▶ [Goal of the exercise]:
Pull every line that includes the word "click" from the data.

Data records:
■ ■ ■ ■

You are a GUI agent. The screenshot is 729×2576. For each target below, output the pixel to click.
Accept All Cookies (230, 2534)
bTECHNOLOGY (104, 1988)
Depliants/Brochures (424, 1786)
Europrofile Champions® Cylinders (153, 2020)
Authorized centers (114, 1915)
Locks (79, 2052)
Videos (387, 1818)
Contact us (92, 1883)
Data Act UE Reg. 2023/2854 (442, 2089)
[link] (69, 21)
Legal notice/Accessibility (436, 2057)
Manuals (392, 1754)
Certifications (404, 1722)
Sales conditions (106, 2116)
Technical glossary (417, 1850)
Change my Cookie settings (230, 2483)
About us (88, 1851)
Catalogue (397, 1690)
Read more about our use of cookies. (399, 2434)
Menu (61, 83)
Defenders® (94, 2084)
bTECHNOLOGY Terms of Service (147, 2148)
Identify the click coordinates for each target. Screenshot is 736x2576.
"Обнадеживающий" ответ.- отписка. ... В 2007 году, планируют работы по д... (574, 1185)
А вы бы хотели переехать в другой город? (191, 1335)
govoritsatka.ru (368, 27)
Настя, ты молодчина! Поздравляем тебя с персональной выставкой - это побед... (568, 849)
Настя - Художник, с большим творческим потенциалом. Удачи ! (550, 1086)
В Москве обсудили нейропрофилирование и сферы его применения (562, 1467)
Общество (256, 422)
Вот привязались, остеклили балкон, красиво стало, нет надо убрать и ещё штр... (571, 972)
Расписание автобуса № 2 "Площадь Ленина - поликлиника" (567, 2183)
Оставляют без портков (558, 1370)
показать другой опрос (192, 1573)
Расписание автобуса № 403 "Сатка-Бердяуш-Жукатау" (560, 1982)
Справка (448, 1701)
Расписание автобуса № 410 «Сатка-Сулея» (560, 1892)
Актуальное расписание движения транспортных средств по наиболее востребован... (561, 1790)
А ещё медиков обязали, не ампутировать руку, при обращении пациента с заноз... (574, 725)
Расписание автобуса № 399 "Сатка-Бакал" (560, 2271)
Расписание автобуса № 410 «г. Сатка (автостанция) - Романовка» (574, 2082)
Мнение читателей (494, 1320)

■ ■ ■ ■

▶ [Written answer]:
You are a GUI agent. The screenshot is 729×2576. For each target below, output the pixel to click.
Identify the click coordinates for each target. Screenshot is 736x2576.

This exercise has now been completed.